Model 3 is defined by the following linear predictor:

$log(E[loss \enspace cost]) = \beta_0 + \sum_{j = 1}^m\gamma_jg_j,$

where

$\beta_0$ is the model intercept,
$\gamma_j$ are the model coefficients, and
$g_j$ are the graph features, including centrality measures and cluster membership.

4.4. Models 4 and 5: GNN embeddings and predictions

The fourth and fifth models use variables or results derived from a GNN. The implemented GNN follows a message-passing neural network (MPNN) architecture using NNConv (edge-conditioned convolution) layers from PyTorch Geometric.
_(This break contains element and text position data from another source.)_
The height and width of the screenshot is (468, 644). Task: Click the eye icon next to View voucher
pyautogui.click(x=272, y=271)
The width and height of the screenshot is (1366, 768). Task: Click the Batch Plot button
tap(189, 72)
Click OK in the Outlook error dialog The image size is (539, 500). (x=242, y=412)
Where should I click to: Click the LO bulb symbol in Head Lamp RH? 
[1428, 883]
The GNN predicts the pure premium at each node (Belgian postal code), optimized with a Tweedie loss function.

Unlike standard graph convolutional network layers that assume fixed aggregation weights based solely on graph structure, NNConv layers learn edge-conditioned weight matrices as functions of edge attributes. This allows the model to directly incorporate border length, centroid distance, and edge betweenness centrality into the message-passing mechanism.
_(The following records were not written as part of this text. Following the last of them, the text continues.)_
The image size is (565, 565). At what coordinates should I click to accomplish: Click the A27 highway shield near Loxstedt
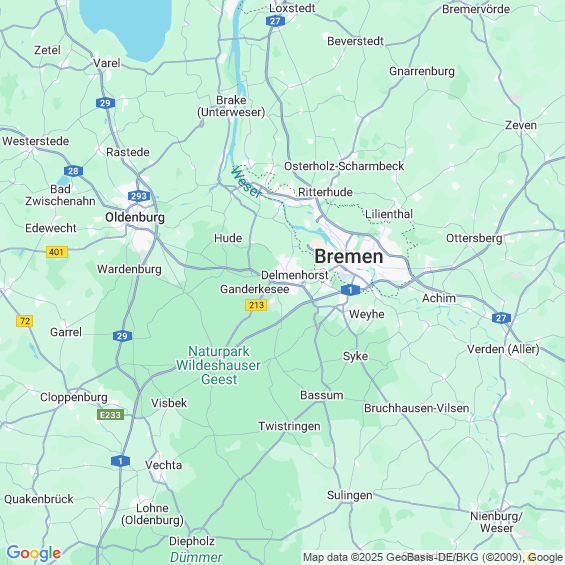tap(275, 21)
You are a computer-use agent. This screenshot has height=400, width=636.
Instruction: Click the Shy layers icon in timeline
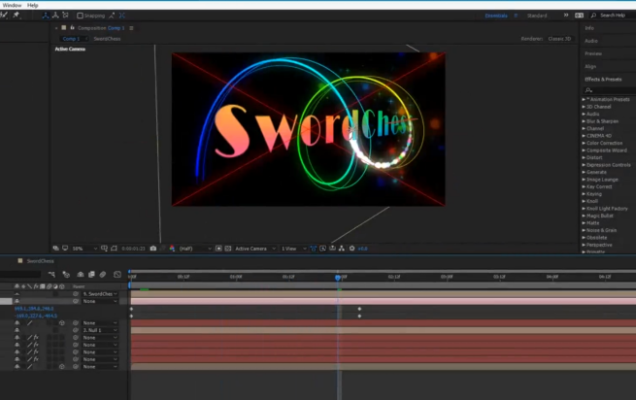(79, 274)
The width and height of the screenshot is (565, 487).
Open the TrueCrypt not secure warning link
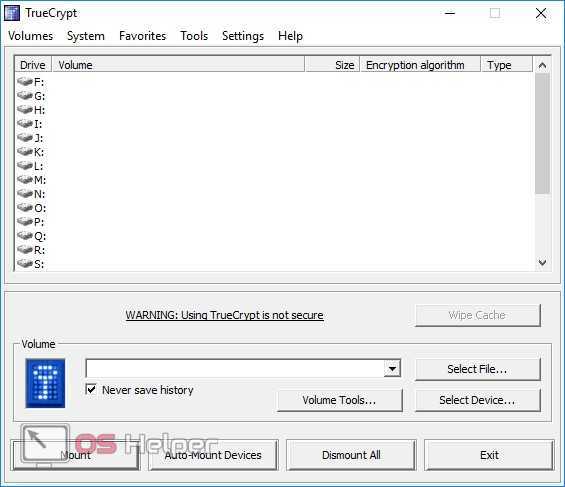coord(224,315)
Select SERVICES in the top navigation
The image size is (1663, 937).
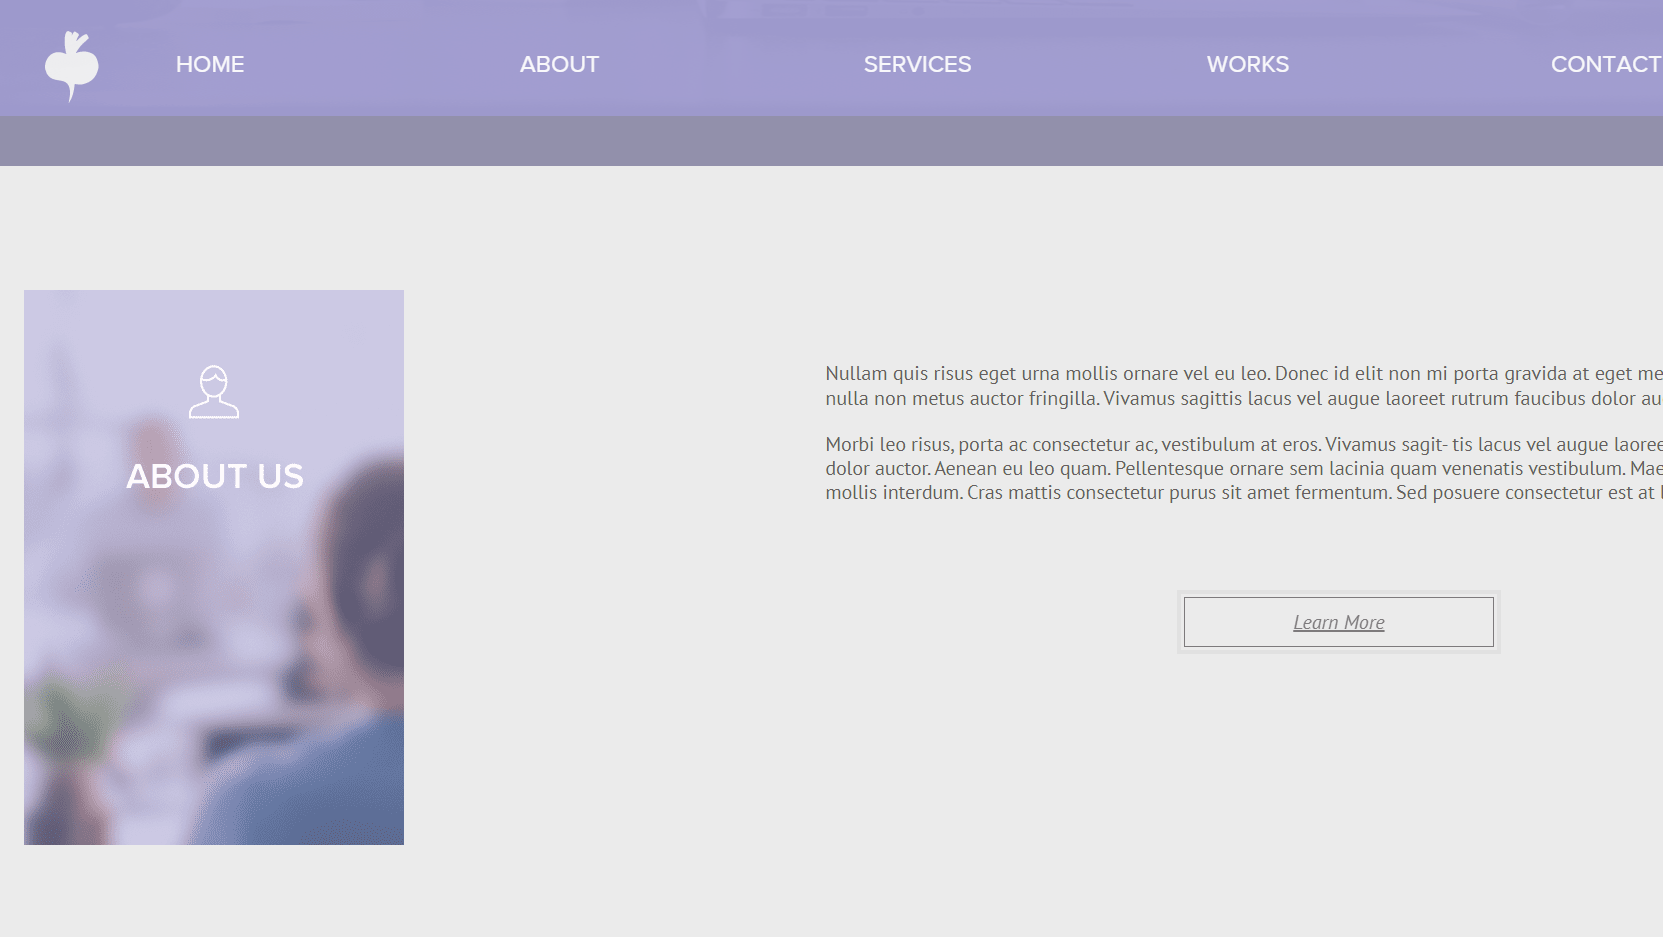(917, 64)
The network contains three NNConv message passing layers of increasing dimensionality (32, 64, and 128 hidden units), each followed by batch normalization, leaky ReLU activation, dropout, and residual connections. These layers are followed by three fully connected feed-forward layers that produce the final node-level pure premium predictions.

A summary of the model is given in Table 1.

Table 1.GNN structure.

Layer	Input Shape	Output Shape	#Params
NNConvModel	[1146, 1146]	[1146, 128], [1146, 1]	2,434,849
(conv1)NNConv	[1146, 20], [2, 6548], [6548, 3]	[1146, 32]	42,528
(edge_nn1)Sequential	[6548, 3]	[6548, 640]	41,856
(0)Linear	[6548, 3]	[6548, 64]	256
(1)Linear	[6548, 64]	[6548, 640]	41,600
(bn1)BatchNorm	[1146, 32]	[1146, 32]	64
(module)BatchNorm1d	[1146, 32]	[1146, 32]	64
(conv2)NNConv	[1146, 32], [2, 6548], [6548, 3]	[1146, 64]	266,816
(edge_nn2)Sequential	[6548, 3]	[6548, 2048]	264,704
(0)Linear	[6548, 3]	[6548, 128]	512
(1)Linear	[6548, 128]	[6548, 2048]	264,192
(bn2)BatchNorm	[1146, 64]	[1146, 64]	128
(module)BatchNorm1d	[1146, 64]	[1146, 64]	128
(conv3)NNConv	[1146, 64], [2, 6548], [6548, 3]	[1146, 128]	2,114,688
(edge_nn3)Sequential	[6548, 3]	[6548, 8192]	2,106,368
(0)Linear	[6548, 3]	[6548, 256]	1,024
(1)Linear	[6548, 256]	[6548, 8192]	2,105,344
(bn3)BatchNorm	[1146, 128]	[1146, 128]	256
(module)BatchNorm1d	[1146, 128]	[1146, 128]	256
(fnn1)Linear	[1146, 128]	[1146, 64]	8,256
(fnn2)Linear	[1146, 64]	[1146, 32]	2,080
(fnn3)Linear	[1146, 32]	[1146, 1]	33

The network uses the graph induced from the map and the observed pure premiums at each postal code. In addition, the data have been augmented with features such as the area and perimeter of each postal code alongside additional edges between the vertices belonging to the same cluster previously identified. For the purpose of fitting the model, graph data were split into training, validation, and test datasets in Figure 10.

Figure 10.Train, validation, and test datasets.

The network was fit using at most 500 epochs, with early stopping if improvement is not seen in at least 10 epochs.

The fourth model makes use of embeddings from the neural network, specifically the output of the third NNConv layer after batch normalization ((bn3)BatchNorm in Table 1). These embeddings represent 128-dimensional learned node representations that encode multihop structural information, node-level attributes, and edge-conditioned interactions derived through the message-passing procedure.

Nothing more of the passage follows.